▶ **EXCERPT PROVIDED**:

********

Implementation:Mistralai Client python Ocr Process
| Knowledge Sources | |
|---|---|
| Domains | Document_Processing, OCR, Vision |
| Last Updated | 2026-02-15 14:00 GMT |
Overview
Concrete tool for extracting text, tables, and images from documents using Mistral's OCR API provided by the Ocr resource.
Description
The Ocr.process() and Ocr.process_async() methods send a document to Mistral's OCR model and return an OCRResponse with per-page results. The document parameter accepts a DocumentURLChunk (URL) or FileChunk (uploaded file). Optional parameters control which pages to process, whether to include base64 images, image size limits, and table output format.
Usage
Call client.ocr.process() with a document URL or uploaded file. Process the response's pages list for extracted content.
Code Reference
Source Location
- Repository: client-python
- File: src/mistralai/client/ocr.py
- Lines: L19-160 (sync), L162-303 (async)
Signature
class Ocr:
def process(
self,
*,
model: Nullable[str],
document: Document,
id: Optional[str] = None,
pages: Optional[List[int]] = None,
include_image_base64: Optional[bool] = None,
image_limit: Optional[int] = None,
image_min_size: Optional[int] = None,
table_format: Optional[TableFormat] = None,
) -> OCRResponse:
...
async def process_async(
self,
*,
model: Nullable[str],
document: Document,
# Same parameters
) -> OCRResponse:
...
Import
from mistralai import Mistral
from mistralai.models import DocumentURLChunk
# Access via: client.ocr.process(...)

********

▶ **PROBLEMS TO WORK ON**:
- A) Write out the part of the OCR implementation page between "Implementation:Mistralai Client python" and "table output format.", inclusive.
- B) On the OCR implementation page, which two types are accepted by the document parameter?

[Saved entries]
********

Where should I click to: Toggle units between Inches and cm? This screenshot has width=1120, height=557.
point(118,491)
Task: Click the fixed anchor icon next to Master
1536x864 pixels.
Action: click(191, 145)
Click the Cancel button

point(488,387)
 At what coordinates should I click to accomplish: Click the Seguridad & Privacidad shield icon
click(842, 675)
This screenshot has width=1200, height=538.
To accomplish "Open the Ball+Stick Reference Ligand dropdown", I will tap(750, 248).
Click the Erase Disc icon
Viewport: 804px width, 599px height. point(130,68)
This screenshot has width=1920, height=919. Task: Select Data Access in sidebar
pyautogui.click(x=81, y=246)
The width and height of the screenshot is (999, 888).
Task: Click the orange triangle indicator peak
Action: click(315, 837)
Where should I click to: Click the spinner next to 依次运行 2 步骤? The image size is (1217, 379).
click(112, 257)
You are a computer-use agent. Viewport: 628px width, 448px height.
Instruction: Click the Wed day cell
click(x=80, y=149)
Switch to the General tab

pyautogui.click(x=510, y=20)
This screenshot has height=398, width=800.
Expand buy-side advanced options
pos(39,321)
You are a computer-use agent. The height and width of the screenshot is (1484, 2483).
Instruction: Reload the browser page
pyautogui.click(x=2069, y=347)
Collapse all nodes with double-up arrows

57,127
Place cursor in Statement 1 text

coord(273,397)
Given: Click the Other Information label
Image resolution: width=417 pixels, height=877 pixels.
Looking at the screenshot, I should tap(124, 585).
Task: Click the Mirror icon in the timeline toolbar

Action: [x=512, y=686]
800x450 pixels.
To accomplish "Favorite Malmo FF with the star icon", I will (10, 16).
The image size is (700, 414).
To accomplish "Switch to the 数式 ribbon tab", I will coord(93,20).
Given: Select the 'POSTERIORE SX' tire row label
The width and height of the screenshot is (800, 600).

********

▶ **TASK-BY-TASK RESULTS**:
- A)
Implementation:Mistralai Client python Ocr Process
| Knowledge Sources | |
|---|---|
| Domains | Document_Processing, OCR, Vision |
| Last Updated | 2026-02-15 14:00 GMT |
Overview
Concrete tool for extracting text, tables, and images from documents using Mistral's OCR API provided by the Ocr resource.
Description
The Ocr.process() and Ocr.process_async() methods send a document to Mistral's OCR model and return an OCRResponse with per-page results. The document parameter accepts a DocumentURLChunk (URL) or FileChunk (uploaded file). Optional parameters control which pages to process, whether to include base64 images, image size limits, and table output format.

- B) A DocumentURLChunk (URL) or a FileChunk (uploaded file).